*Source document*
Many news analytics tools aggregate content from popular news outlet and highlight trending and important topics. As an example, check out [Infomous](https://www.infomous.com)

Let us build a mini news analytics tool. Using CNN top news stories on `9/3/2019`

- How many words does `article` contain?
- How many unique words?
- Sort these words by their frequency
- Some of the words have high frequency because they are common words in english, the list `stop_words` contains a list of these words. Exclude words in `stop_words` from your report of the above

In [2]:
article = """Hurricane Dorian leaves terrible damage and stranded residents in Bahamas
While residents evacuate, these men and women are flying straight into Hurricane Dorian
Here's what Hurricane Dorian is expected to do as it crawls toward the US
Bahamas' tourism could be devastated for a long time after Hurricane Dorian
Why Donald Trump golfing during Hurricane Dorian is a problem
Opinion: Donald Trump isn't up to the job
Quickly catch up on the day's news
Pentagon diverts $3.6 billion in military construction funds to build Trump's border wall
These were the passengers and crew members on board the California dive boat
What we know about the California dive boat and its last excursion
Search suspended in the deadly dive-boat fire off California coast
Opinion: The diving world tries to come to grips with devastating fire
Here's the real reason Mike Pence is staying at Donald Trump's hotel in Ireland
Want to live longer? You may want to ditch these drinks
Judge rules White House must give Playboy columnist Brian Karem his press pass back
Boris Johnson has just taken a huge gamble over Brexit
Brexit rebels seize Parliament's agenda in major blow to Boris Johnson
The UK could be heading for an early election. Here's what you need to know
What is a no-deal Brexit and what would it mean for Britain?

*Problem details*
Please copy out everything in the news analytics exercise from "Many news analytics" down to "check out [Infomous](https://www.infomous.com)". Rely only on the news analytics exercise above.

*Raw data*
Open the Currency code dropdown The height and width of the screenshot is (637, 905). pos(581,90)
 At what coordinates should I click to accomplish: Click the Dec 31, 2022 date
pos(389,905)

*Answer to the exercise*
Many news analytics tools aggregate content from popular news outlet and highlight trending and important topics. As an example, check out [Infomous](https://www.infomous.com)